【完結】七年越しの初恋は甘く熱く、ほろ苦く。



「父さん……」

「祥太、絵梨沙さんのこと、必ず幸せにしてやりなさい」

 お父さんから視線を向けられた祥太くんは、驚きながらも「ああ、わかってる。……必ず、彼女を幸せにすると約束するよ」と私の手を握ってくれた。

「祥太……くん」

 握られたその手は暖かくて、優しかった。

「絵梨沙さん」

「は、はい」

「こんな息子ですけど、絵梨沙さんのこと本当に大切みたいです。……なのでこれからも息子のこと、何卒よろしくお願いします」

 私はお父さんから頭を下げられたので、「あ、あの、お顔を上げてください! こちらこそ……ふつつか者ではありますが、精一杯、祥太さんを支えられるように頑張りますので」と言葉を伝えた。
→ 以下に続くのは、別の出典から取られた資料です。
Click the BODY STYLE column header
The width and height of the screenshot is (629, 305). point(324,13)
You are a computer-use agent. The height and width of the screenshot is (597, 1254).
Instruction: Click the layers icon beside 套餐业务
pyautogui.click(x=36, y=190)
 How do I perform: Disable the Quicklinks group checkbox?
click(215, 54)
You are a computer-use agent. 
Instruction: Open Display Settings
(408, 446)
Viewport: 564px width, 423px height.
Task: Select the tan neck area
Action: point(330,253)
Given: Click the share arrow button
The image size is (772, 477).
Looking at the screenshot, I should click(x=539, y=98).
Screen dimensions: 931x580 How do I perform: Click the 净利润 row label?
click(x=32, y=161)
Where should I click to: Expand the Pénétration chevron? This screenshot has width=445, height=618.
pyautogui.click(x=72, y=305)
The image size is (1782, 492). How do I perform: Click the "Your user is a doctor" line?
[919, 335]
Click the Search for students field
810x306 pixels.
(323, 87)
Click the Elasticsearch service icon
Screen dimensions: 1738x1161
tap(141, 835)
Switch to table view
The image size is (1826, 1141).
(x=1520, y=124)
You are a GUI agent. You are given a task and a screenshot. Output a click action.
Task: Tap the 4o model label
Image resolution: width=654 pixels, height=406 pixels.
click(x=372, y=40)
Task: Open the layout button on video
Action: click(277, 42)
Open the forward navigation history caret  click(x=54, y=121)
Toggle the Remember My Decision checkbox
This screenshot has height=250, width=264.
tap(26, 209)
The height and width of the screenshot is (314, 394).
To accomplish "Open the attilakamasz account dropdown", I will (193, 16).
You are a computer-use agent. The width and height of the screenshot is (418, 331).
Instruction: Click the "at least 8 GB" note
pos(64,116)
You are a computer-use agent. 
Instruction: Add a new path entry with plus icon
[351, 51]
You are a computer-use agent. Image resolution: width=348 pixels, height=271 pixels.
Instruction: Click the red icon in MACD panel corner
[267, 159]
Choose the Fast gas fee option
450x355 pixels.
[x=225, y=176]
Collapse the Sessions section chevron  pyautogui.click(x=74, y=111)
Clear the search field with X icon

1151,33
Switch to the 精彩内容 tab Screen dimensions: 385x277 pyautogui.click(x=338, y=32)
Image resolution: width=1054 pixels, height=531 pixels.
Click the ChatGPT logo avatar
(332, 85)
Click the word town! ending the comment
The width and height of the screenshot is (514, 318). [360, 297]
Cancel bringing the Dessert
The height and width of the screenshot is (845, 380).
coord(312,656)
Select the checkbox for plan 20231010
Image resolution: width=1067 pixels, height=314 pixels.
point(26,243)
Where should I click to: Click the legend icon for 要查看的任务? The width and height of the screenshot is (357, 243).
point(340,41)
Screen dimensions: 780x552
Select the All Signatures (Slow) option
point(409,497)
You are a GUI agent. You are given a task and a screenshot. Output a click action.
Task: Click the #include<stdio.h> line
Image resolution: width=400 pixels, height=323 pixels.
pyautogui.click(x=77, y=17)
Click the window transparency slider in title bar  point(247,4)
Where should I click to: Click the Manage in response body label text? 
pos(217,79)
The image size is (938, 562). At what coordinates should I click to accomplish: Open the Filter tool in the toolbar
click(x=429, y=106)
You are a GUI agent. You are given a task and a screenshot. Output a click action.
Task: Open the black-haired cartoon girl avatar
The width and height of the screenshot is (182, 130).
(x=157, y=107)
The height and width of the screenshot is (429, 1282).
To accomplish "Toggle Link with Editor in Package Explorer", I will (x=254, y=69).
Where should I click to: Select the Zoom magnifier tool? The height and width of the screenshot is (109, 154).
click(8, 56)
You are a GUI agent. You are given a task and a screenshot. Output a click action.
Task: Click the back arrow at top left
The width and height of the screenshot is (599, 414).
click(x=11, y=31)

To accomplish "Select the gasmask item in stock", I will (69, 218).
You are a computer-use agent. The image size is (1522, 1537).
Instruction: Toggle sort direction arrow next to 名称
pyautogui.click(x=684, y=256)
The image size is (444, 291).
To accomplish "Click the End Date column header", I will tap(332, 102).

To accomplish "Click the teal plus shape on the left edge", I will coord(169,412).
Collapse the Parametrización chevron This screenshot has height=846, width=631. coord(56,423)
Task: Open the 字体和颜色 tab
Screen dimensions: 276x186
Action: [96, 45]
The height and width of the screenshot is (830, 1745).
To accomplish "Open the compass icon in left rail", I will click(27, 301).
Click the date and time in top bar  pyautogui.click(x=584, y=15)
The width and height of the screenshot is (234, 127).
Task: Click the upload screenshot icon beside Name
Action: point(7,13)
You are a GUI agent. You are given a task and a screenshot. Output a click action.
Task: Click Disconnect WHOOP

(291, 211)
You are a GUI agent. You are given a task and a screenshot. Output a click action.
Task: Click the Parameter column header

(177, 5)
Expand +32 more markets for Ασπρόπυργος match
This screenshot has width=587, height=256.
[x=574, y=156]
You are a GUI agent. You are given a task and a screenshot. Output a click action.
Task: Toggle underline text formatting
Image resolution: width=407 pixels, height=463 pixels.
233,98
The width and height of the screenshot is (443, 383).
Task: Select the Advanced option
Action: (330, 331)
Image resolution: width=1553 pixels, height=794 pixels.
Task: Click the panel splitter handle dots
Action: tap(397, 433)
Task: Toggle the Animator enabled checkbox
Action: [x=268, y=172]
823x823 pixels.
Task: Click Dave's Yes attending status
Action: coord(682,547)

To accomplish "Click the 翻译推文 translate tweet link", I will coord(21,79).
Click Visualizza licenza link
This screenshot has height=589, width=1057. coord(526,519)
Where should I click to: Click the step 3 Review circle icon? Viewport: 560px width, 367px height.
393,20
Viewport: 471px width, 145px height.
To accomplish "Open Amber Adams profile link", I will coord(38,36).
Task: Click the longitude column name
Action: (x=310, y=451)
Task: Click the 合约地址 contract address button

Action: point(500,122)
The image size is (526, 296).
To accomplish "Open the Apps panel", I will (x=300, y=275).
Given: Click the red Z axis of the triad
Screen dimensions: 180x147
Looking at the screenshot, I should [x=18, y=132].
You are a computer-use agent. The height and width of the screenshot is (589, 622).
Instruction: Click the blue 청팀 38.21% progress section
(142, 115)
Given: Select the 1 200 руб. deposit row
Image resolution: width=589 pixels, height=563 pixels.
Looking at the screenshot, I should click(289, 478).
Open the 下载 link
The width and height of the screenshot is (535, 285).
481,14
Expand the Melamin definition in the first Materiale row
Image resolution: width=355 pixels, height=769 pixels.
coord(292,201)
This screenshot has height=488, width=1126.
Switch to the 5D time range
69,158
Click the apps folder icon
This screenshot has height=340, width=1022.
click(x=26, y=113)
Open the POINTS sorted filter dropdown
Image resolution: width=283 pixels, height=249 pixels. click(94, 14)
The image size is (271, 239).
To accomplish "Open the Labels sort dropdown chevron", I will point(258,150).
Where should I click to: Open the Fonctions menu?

「祥太は私のたった一人の大切な息子です。 絵梨沙さんになら、息子のことを安心して任せられます」

「いえ、そんな……」

 私はそんなに大それた人間じゃない。普通の平凡な人間だ。
 だけどこんな私にも、守りたいと思う存在が出来た。 それは祥太くんだ。
 だから私は、祥太くんのこと頑張って支えたいし、守れる存在になりたい。
 
「父さん……ありがとう」

「ちゃんと結婚する時は、婚姻届を持ってきなさい。 私が証人になってやろう」

「おい、父さん! 気が早いって……」

 祥太くんがそう言うと、お父さんは「そうか?」と微笑んでいたけど、お父さんもきっと祥太くんが幸せで嬉しいんだと思う。
 たった一人の大切な息子が幸せになるんだから、嬉しくない訳がないしね。